2008-08-20 23:07:00 | レンタルDVD映画
たしか先日、NHKのBSで前後編の「ワンス・アポン・ア・タイム・イン・アメリカ」を観たのだが、後編で最後の場面がカットされていたのに憤慨。

ヌードルスを追ってきたベイリー長官ことマックスがゴミ収集車の陰に隠れて消えた。滲むように小さくなっていく赤いテールランプを見送るヌードルス。入れ替わるように、第二次世界大戦勝利に浮かれてらんちき騒ぎに興じる男女が乗ったオープンカーがやってきて、ヌードルスの傍らを過ぎる。闇に消えたゴミ収集車と同じ闇から登場してきたピカピカのオープンカー。ここで映画が終わってしまった。

この映画を観たことがある人なら、最後の場面はこうではなかったと知っているはずだ。また若き日の回想場面に戻り、マックスたちを警察に売ったヌードルスは、中国人の阿片窟を訪れ、パイプをくわえヘロインを吸い込み、ニカーッと笑う顔のアップで終わるのだ。
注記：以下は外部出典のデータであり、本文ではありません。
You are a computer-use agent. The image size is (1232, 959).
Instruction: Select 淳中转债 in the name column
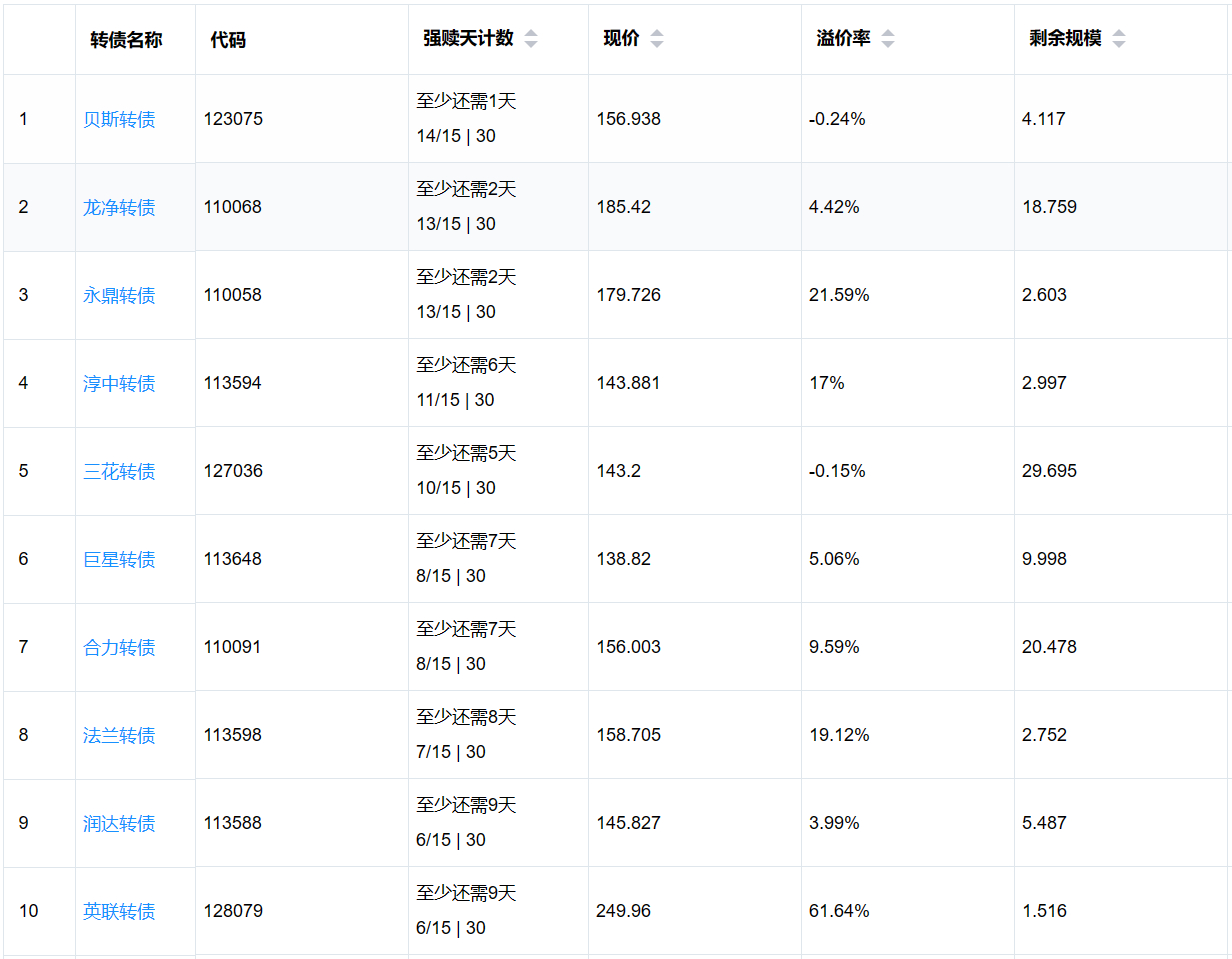point(119,384)
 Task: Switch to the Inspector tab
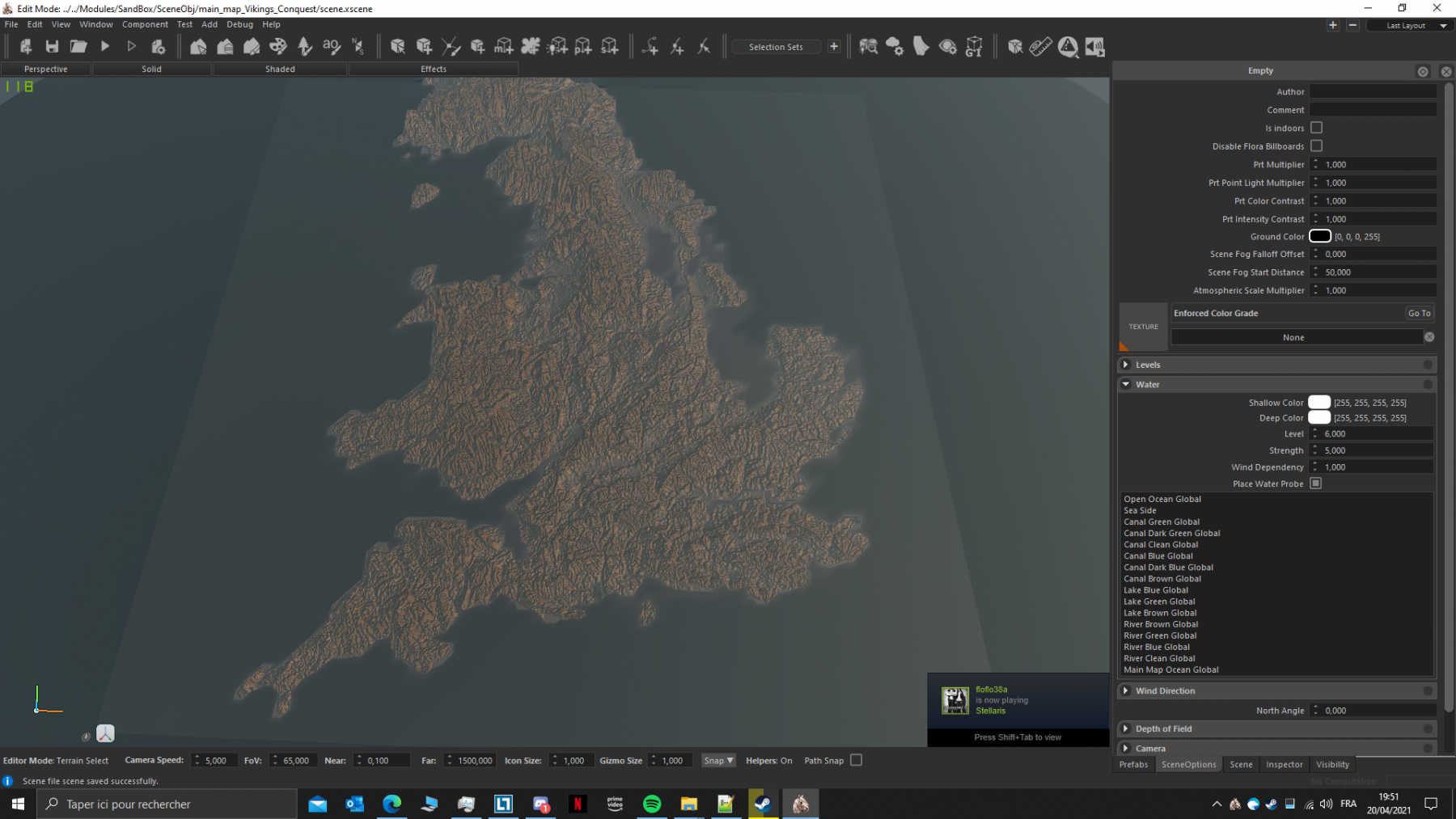click(1284, 765)
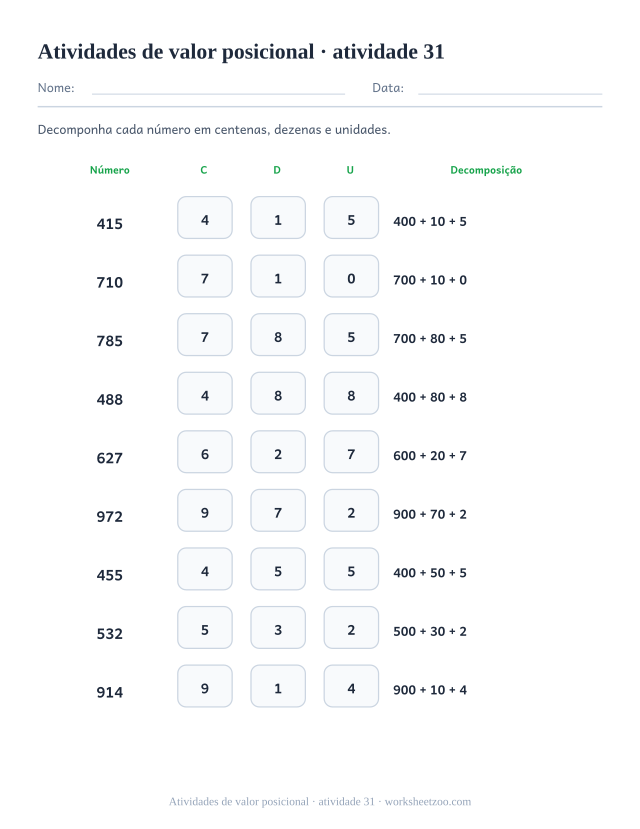Select the hundreds box for 415

coord(205,218)
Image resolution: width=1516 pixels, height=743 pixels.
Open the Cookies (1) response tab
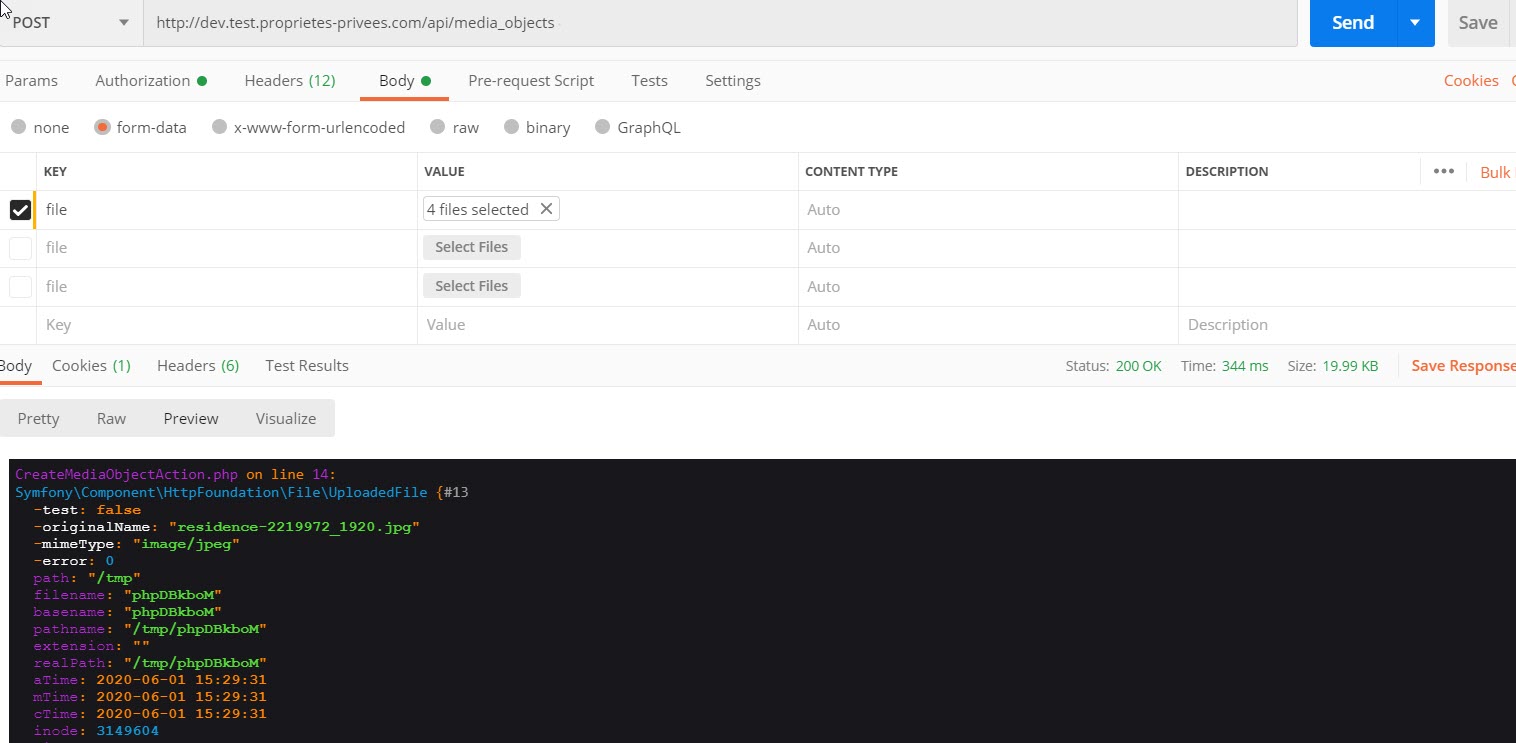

実は、かねてから、このストップモーションを要らないと思っていたが、今回のカットを観て、節操なく、やはりどうしても必要だと思い直した。回想で終わらないと終われないじゃないか。

時代は変わる、あるいは繰り返す、という落ちではなく、「ワンス・アポン・ア・タイム・イン・アメリカ」というタイトル通り、過ぎ去った昔の「時代劇」として強く観客に印象づけてきて、結末を宙ぶらりんにして裏切ったのである。あるいは笑う顔のストップモーションから冒頭に返ってループしていく。麻薬に耽溺したヌードルスが見た夢のように。マックスこそが裏切り、友だちを殺したという現実を麻薬の夢のなかで知ったかのごとく。いずれにしても、ヌードルスは第三者ではなく破滅的なギャングのままなのだ。

そこがただの「時代劇」なのか、そうではないのかというまさしく分岐なのだ。呆然と道路に立ち尽くすヌードルスではただのマヌケである。セルジオ・レオーネが泣いているだろう。